Одному из наших, Холщевскому, было тогда, кажется, далеко за пятьдесят, и как он мог это выносить, сейчас я не понимаю, а тогда – не слишком задумывался. Да и зачем ему это надо было – бог знает. Сам он говорил, что хотел бы с такой работы уйти на пенсию, а то иначе выплат вообще никаких не будет, и тогда хоть помирай. Фамилия его скорее еврейская, по крайней мере судя по окончанию, но сам себя он называл хохлом и разговаривал иногда (правда, только когда это было нужно по лишь ему известным соображениям) с украинским акцентом и примесью украинских слов. Помню, кажется, как сейчас: стоит он, одной рукой опершись на воткнутую в землю лопату, медленно вытирает с лица пот грязным рукавом спецовки и говорит сквозь усы, так же не спеша:
– Ох, хлопци, ну и пэче сьогодни…
Он рассказывал, что есть у него жена и двое детей, которые, слава богу, уже выросли и сами обзавелись семьями, что образован он хорошо, по крайней мере институт закончил и даже работал практически всю трудовую жизнь по специальности – инженером на заводе, пока завод пару лет назад не закрыли. Вообще, впечатление он производил действительно умного, порядочного и культурного человека. Да и мы все его уважали, и уважение это проявлялось кроме прочего в том, что называли мы его только по отчеству, а иногда и по имени-отчеству. Никогда не был он для нас Коляном, хотя в среде работяг, как правило, бывает именно так: называют друг друга по именам, непременно не полным, но сокращенным, и даже используют что-то вроде кличек или просто прозвищ. Валера, Вован, Сивый и Иваныч – вот состав нашей бригады, которая делала всю хозяйственную работу на предприятии.

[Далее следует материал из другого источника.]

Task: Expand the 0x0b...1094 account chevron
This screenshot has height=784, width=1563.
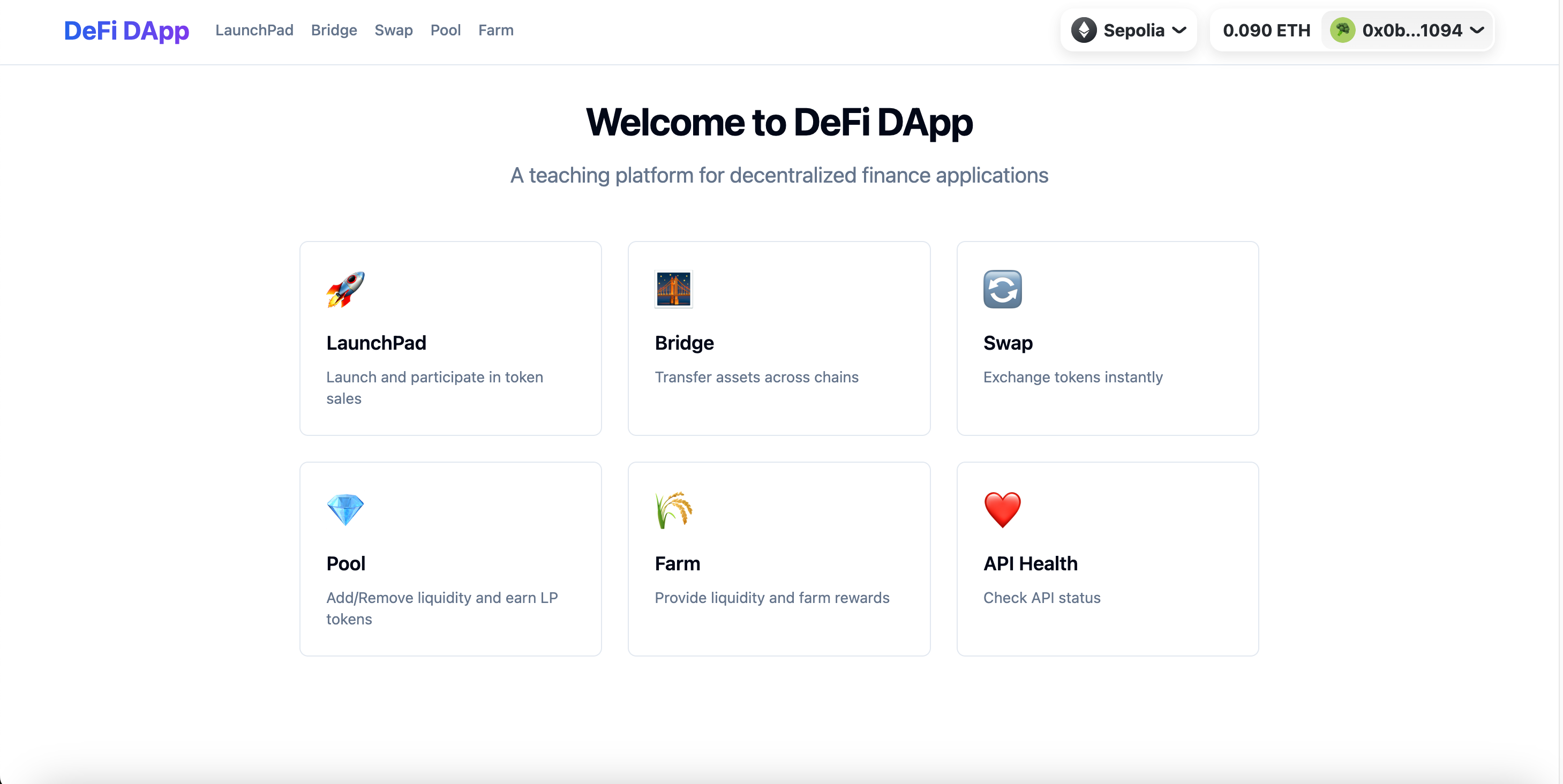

Предприятие, где мы работали, представляло собой нефтебазу, о легальности которой я судить не берусь, потому что в то время тащили все направо и налево, а нефть не то что не была исключением, но находилась в первых рядах. Да и сейчас, говорят, она исключением не является, и дело, наверное, только в масштабах. Впрочем, не знаю, как сейчас. А тогда запросто можно было построить небольшую убогую нефтебазу, которая не вполне легально доила бы проходящую рядом государственную трубу, и разливать присвоенное добро по машинам, которые потом везли его на такие же полулегальные перегонные установки, где изготавливали некое подобие бензина, которое после, изрядно разбавленное тетраэтилсвинцом3, чтобы можно было, пусть и не с полной уверенностью, написать на колонке «АИ—93», поступало в бензобаки с трудом переваривающих такую жижу автомобилей. Само собой, что это мое «запросто» совсем не о том, что сделать такое мог любой, но о том, что подобные схемы были весьма распространены, а контролировались они, как говорили, людьми не самыми простыми и не самыми безобидными. В любом случае, всего я наверняка не знаю и говорю только о том, что говорили тогда – короче, занимаюсь сплетнями.
Нефтебазой то предприятие назвать можно было только условно. Два старых склада, некогда заброшенных, но восстановленных, насколько это возможно, и приспособленных под разные нужды, пара небольших резервуаров, два каких-то аппарата, несколько устройств для налива в цистерны на грузовиках и шлагбаум – вот, собственно, и все. Бог знает, откуда бралась нефть, которую разливали по машинам, да и не нужно было этого знать. Лучше не знать. Воняло там страшно, и не столько из-за испарений во время наполнения машин через открытые люки цистерн, сколько оттого, что сочилось понемногу из соединений труб, аппаратов, а главное – из резервуаров, по стенкам которых сверху вниз шли смачные жирные потеки: текло из клапанов, а может быть из швов, и часть, что полегче, испарялась сразу же, с крыши, а остальное – постепенно, уже со стенки.